# Feuer um schrift



## InTruster (15. Mai 2006)

Hi liebe Tutorials.de User
Weis jemand wie man mit oder ohne particle eine Brennende schrift erstellen kann ?
Also ich möchte das um die schrift herum der rand am brennen is, weis leider nich wie ich es realisieren soll.Habe AE 6.5 und würde über jeglichen Tip froh sein.

Danke 

Gruss InTruster


----------



## chmee (15. Mai 2006)

http://www.ayatoweb.com/ae_tips_e.html - hat sehr viele Tipps und Tricks.

mfg chmee


----------



## InTruster (15. Mai 2006)

Ja danke die seite kenne ich bereits trotzdem is da ja nichts dabei was ich haben möchte , Ich möchte ja eine schrift Zoomen bzw. wegzoomen und um die schrift soll aussen brennen


----------



## InTruster (15. Mai 2006)

Ich würde es gerne mit dem PlugIn Trapcode Particular versuchen leder bekomme ich es damit nich hin und weis nich wie ich eine schrift mit integrieren kann wo sich die partikel dann zb. dran heften, habe leider nur eine Demo davon aber dürfte doch auch damit gehen oder ?

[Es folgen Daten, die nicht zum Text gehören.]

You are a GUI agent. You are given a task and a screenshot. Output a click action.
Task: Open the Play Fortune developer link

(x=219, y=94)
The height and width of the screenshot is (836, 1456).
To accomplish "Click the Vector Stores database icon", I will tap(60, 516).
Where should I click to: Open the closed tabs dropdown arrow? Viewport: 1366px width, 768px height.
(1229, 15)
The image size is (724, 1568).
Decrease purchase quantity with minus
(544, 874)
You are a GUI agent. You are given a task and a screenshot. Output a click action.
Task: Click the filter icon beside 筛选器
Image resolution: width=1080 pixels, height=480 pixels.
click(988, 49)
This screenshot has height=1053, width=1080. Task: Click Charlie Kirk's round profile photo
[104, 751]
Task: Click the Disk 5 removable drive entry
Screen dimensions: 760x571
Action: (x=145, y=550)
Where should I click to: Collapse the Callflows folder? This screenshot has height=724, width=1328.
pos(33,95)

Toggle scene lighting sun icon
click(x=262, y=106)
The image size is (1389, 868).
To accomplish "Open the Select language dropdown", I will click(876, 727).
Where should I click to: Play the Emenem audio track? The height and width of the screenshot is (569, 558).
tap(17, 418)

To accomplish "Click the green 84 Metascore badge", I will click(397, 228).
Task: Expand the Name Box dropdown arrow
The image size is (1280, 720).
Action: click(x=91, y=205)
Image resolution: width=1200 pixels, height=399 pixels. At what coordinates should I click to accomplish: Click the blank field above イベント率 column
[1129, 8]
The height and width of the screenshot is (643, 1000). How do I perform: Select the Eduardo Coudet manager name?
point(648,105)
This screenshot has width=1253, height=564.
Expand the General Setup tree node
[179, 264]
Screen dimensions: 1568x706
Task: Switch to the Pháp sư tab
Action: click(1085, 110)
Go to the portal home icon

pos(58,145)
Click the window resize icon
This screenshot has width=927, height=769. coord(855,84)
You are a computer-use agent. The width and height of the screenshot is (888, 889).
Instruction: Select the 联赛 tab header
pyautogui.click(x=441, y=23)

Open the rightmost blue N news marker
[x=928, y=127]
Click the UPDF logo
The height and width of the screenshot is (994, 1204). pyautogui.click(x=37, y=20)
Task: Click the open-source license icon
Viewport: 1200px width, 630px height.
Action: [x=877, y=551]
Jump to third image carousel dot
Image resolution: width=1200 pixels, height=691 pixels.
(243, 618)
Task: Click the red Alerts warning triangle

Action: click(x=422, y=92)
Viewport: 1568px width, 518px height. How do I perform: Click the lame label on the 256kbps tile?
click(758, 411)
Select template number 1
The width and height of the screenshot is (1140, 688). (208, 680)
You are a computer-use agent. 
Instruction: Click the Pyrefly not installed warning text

Wenn jemand eine ahnung hat bitte schreiben ich würde mich freuen


----------



## Nico (16. Mai 2006)

Probier das Pyro Pack aus:
http://www.trapcode.com/particular_training.html
+ schau mal hier:
http://games.consumerelectronicsnet.com/articles/viewarticle.jsp?id=33947


----------



## InTruster (16. Mai 2006)

Danke für die Hilfe aber leider nichts passendes dabei , Ich möchte ja nicht mi feuer schreiben sondern eigentlich nur etwas feuer an dem Font befestigen ....


----------



## Nico (16. Mai 2006)

InTruster hat gesagt.:
			
		

> Danke für die Hilfe aber leider nichts passendes dabei , Ich möchte ja nicht mi feuer schreiben sondern eigentlich nur etwas feuer an dem Font befestigen ....



Ja, ein bißchen selbst probieren + mitdenken musst Du schon. Im Pyro Pack hast Du ja Projekt-Dateien, die Dir auf die Sprünge helfen, wie es gemacht wird...


----------